Let me back this story up a little.
My first experience on “the slopes” was my junior year in college a billion years ago. Some “friends” took me “skiing” in upper-Wisconsin, at night, in mid-January, with negative-degree windchill, on what I can only describe as a glassy sheet of suicidal death-ice. Doesn’t that sound like a recipe for So Much Fun?
[Narrator: It was not, in fact, remotely fun.]
Somehow these “friends” imagined that I would “just love” the “amazing experience” of a twenty-minute chair-lift “ride” in morbidly cold temps, only to hurtle, screaming, down that invisible mountain’s edge, sometimes on my skies, in the pitch dark.
[Narrator: She did not, in fact, love the experience.]
Fast forward with me now to Spring Break 2019. Our long-time and lovely friends invited us to visit their truly beautiful Vail mountain: ski-capital of the entire universe. Would we go?
We adore these precious friends, and I was convinced that skiing under a sunny Colorado sky, in powdery snow, with proper dry-wicking attire (rather than 1985 athletic-issued soggy cotton sweats) would be a much different experience. Yes, of course, we’d come!
[Narrator: Sometimes her PTSD (Post Traumatic Ski Drama) inclined her to believe she could, in different and better circumstances, actually ski.]
In addition, our generous friends – bless them – let us use their fabulous gear: Warm and stylish jackets; pants that could almost ski for you; hi-tech boots, gloves, and tinted goggles that move seamlessly from the glorious energy of the slopes to the cozy, sexy, apres-ski in the Vail lodges.
I can’t express to you how remarkably decked out we were for the day! We looked like we were BORN to ski; like conquering quadruple black diamonds was in our blood; like we could even show the casually-cool locals a thing or two.
It took five minutes for the staff to extricate me from under the lift as it became readily apparent to everyone that I was *not* a casually cool local, and that conquering the snowy alpine slopes was definitely not in my blood.
[Narrator: At least it was broad daylight.]
“Ma’am?” said a ruggedly handsome Australian man in a navy Vail jacket, “Try and step back into your skis so we can get the ski-lift going again.” The natives in line were getting restless and were ready to vote me straight off the mountain.
Didn’t Mr.

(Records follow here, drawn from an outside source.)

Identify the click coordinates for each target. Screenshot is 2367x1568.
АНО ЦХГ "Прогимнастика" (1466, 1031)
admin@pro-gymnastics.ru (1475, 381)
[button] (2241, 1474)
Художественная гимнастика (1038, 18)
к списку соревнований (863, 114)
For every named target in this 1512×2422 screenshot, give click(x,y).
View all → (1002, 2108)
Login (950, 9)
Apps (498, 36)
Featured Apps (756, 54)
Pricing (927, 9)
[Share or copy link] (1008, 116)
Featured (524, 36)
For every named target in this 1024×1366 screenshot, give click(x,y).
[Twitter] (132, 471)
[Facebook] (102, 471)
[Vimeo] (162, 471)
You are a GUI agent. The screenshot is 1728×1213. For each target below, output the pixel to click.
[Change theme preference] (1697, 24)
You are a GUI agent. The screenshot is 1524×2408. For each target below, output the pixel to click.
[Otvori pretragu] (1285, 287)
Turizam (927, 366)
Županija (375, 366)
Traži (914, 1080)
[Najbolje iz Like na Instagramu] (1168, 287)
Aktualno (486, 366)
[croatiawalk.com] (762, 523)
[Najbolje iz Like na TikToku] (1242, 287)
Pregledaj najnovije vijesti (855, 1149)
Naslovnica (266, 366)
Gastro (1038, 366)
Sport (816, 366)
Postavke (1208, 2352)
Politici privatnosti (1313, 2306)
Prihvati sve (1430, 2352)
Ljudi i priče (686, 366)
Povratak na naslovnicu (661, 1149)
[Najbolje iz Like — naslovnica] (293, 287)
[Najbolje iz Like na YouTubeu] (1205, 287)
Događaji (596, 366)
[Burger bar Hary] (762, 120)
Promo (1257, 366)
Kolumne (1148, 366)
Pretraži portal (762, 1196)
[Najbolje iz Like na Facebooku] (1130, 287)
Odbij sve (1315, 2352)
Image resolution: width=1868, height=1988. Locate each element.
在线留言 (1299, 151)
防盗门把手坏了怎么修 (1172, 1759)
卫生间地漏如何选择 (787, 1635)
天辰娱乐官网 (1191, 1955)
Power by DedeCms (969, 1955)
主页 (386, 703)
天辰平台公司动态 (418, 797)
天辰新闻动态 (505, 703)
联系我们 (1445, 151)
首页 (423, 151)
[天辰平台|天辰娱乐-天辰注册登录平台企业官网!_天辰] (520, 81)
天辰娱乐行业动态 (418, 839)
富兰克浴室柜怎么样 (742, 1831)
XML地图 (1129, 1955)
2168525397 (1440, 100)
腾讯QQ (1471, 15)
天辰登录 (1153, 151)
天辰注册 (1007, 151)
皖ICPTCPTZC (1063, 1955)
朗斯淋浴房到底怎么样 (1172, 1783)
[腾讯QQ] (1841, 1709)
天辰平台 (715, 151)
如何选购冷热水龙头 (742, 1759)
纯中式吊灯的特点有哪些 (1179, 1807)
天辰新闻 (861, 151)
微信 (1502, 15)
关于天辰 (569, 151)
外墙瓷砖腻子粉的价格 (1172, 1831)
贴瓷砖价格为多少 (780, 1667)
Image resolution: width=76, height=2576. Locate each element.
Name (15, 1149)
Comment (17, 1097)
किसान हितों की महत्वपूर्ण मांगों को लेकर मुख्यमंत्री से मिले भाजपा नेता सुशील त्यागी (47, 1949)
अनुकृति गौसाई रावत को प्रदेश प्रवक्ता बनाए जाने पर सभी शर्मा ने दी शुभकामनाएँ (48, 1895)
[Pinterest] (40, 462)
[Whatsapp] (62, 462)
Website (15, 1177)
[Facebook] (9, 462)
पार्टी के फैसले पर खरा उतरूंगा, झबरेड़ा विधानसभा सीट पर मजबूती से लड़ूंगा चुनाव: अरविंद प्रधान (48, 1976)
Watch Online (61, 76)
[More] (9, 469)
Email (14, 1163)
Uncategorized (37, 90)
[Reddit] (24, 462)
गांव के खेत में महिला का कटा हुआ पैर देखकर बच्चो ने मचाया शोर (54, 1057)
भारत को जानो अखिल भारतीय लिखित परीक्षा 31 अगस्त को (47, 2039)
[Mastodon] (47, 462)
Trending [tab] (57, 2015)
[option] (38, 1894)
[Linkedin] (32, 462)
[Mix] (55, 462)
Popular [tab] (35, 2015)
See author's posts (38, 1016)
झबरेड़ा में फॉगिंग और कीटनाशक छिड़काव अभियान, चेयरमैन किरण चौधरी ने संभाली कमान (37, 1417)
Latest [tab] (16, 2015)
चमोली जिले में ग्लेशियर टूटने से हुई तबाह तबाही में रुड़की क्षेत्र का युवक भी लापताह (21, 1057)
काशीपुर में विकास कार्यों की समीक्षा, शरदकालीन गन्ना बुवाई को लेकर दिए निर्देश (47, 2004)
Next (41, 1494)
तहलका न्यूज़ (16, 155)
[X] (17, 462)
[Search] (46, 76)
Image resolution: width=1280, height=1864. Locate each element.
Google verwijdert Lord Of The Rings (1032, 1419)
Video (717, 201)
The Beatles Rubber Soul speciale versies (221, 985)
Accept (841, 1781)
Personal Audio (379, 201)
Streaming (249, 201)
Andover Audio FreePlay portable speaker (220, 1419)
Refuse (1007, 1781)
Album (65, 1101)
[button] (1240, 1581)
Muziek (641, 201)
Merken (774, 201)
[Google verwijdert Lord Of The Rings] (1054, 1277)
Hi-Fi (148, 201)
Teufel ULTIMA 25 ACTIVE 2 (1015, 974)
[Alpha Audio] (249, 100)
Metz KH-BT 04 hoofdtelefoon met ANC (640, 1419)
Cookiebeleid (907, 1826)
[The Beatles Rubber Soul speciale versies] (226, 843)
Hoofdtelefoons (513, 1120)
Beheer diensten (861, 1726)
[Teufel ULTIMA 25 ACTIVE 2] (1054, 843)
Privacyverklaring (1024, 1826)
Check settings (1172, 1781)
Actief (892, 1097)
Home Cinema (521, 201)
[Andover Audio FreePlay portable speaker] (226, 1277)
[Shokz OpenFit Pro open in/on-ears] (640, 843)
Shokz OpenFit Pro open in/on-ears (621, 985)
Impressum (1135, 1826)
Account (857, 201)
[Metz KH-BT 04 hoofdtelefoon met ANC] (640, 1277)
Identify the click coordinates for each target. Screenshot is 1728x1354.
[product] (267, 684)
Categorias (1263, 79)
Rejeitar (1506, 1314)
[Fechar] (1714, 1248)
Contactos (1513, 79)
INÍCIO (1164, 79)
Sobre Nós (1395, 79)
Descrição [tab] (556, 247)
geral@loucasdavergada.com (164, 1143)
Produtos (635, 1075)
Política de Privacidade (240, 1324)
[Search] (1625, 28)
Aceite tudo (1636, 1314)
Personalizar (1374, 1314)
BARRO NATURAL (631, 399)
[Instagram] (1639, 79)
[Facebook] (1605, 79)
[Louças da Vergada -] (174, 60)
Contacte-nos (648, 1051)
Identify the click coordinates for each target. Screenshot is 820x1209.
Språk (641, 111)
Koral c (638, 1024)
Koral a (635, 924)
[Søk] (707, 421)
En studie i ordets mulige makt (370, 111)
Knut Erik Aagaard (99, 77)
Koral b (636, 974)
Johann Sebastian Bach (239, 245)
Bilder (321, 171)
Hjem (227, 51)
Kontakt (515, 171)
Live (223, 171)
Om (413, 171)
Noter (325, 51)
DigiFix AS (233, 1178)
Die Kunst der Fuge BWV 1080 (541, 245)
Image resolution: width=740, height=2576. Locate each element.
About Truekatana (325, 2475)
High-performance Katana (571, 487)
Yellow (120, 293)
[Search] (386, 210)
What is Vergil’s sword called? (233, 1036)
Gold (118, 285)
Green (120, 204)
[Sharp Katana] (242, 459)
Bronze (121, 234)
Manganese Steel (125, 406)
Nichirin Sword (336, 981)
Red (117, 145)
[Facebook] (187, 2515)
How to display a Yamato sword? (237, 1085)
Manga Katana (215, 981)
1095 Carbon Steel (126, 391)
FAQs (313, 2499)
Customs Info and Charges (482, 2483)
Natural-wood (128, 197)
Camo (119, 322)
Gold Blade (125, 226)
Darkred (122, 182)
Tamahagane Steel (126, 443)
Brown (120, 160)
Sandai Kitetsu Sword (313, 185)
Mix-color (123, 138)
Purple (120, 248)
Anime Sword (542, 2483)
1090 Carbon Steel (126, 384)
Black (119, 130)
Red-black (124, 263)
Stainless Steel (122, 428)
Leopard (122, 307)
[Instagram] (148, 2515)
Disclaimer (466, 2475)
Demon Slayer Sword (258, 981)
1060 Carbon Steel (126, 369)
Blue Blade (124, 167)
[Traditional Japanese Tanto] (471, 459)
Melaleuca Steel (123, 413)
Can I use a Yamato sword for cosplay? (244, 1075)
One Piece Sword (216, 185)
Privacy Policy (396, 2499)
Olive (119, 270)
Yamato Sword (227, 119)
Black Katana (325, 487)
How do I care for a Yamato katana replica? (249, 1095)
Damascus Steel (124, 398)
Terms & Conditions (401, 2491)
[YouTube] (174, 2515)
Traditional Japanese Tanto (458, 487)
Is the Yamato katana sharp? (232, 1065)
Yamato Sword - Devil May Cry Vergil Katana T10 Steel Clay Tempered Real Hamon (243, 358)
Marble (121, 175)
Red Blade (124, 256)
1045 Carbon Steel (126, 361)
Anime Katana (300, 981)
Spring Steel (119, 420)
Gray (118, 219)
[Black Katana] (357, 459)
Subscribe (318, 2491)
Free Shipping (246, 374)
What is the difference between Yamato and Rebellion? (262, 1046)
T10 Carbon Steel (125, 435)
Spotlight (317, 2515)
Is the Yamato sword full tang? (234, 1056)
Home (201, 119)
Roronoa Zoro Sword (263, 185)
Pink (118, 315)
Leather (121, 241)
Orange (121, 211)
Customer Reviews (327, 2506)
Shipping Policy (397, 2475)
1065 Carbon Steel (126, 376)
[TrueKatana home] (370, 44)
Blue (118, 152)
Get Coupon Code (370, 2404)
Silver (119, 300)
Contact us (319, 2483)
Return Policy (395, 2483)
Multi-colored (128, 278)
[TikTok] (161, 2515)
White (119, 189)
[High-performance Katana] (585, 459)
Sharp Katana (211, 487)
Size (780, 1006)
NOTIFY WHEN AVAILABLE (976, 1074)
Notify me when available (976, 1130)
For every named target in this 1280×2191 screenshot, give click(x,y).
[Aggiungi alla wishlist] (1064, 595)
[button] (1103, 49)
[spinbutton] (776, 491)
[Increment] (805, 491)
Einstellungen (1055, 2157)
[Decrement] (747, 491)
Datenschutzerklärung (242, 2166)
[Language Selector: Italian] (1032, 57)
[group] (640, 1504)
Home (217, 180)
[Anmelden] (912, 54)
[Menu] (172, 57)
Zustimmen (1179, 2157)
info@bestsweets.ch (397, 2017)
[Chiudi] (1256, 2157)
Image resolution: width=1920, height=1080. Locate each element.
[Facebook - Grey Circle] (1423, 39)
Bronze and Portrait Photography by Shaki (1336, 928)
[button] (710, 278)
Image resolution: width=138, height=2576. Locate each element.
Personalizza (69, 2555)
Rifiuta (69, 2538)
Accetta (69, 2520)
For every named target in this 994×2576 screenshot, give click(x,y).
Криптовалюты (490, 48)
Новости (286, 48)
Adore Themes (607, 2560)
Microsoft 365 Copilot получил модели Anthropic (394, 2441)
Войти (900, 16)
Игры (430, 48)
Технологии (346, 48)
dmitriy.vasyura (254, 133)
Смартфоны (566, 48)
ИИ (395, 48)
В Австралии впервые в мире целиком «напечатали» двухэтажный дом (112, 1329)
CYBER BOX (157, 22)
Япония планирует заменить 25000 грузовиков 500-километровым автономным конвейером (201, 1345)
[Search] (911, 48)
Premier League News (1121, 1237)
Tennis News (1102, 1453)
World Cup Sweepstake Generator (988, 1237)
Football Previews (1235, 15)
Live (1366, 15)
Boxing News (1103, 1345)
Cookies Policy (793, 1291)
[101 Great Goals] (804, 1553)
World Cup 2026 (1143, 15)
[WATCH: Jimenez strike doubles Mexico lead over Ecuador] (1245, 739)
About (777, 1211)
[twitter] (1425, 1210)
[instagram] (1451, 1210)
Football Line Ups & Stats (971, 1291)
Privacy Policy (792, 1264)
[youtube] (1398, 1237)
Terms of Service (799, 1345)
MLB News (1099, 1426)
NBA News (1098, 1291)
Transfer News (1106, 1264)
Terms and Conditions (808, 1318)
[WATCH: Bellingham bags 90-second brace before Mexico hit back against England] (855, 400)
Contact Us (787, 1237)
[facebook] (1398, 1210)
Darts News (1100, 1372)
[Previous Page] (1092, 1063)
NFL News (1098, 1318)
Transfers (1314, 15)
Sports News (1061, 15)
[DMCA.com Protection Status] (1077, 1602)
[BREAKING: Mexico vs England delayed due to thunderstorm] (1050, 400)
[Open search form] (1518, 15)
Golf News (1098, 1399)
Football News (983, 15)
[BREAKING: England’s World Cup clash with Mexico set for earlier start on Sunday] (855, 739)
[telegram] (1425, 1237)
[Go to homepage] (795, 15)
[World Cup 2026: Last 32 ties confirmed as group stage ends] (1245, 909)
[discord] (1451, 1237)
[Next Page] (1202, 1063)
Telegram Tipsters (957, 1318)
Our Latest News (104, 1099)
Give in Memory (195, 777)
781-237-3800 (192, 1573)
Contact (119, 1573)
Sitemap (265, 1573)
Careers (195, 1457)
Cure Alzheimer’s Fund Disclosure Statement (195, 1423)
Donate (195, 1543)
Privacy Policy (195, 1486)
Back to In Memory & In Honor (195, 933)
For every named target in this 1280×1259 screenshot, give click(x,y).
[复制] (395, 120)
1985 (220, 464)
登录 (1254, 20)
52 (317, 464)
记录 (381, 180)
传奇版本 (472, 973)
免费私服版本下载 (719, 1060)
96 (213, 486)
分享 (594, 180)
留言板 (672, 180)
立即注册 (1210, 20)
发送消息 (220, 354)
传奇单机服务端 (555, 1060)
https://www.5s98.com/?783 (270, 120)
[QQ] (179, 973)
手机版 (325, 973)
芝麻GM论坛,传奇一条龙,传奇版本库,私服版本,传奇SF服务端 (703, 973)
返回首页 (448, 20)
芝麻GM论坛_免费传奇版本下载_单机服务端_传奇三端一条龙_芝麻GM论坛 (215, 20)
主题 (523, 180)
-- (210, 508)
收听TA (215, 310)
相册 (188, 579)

Australia know that I was trying?! Couldn’t the throng of beautiful people waiting in line know that I WAS, in fact, stepping (“Toe first.”), and stepping (“Press your heel down hard.”), and stepping some more (“Line the toe up carefully and step down firmly with the heel, ma’am.”)? THE BOTTOM OF MY BOOTS ARE PACKED WITH SNOW, ALL YOU PEOPLE!
Finally; gratefully; mercifully; (was that applause?) I sat down on the heavy chair and rode the lift to the top; holding – clearly not wearing – my skis. On arrival at the summit, the ski-lift again came to a noisy and grinding halt, a yellow warning light ominously flashing, allowing everyone in the vicinity to watch me “gracefully” exit the chair-lift in that lurching way one is glumly forced to walk when one is not, in fact, wearing any skis.
[Narrator: There was, to be fair, a great deal of snow in her boots.]
And my long-suffering family has not since stopped laughing and laughing and laughing some more.
And that dude behind me in line has made a million dollars on YouTube.
[Narrator: Two million]
And the Vail ski-lift staff has an updated example in their “What to do when someone is run over by a chair-lift” video training series.
And, obviously, Mr. Australia is the handsome hero and star.
Shalom to you wherever Spring Break takes you, for we only have so many times around the sun.
Ski on, dear ones, and enjoy the view.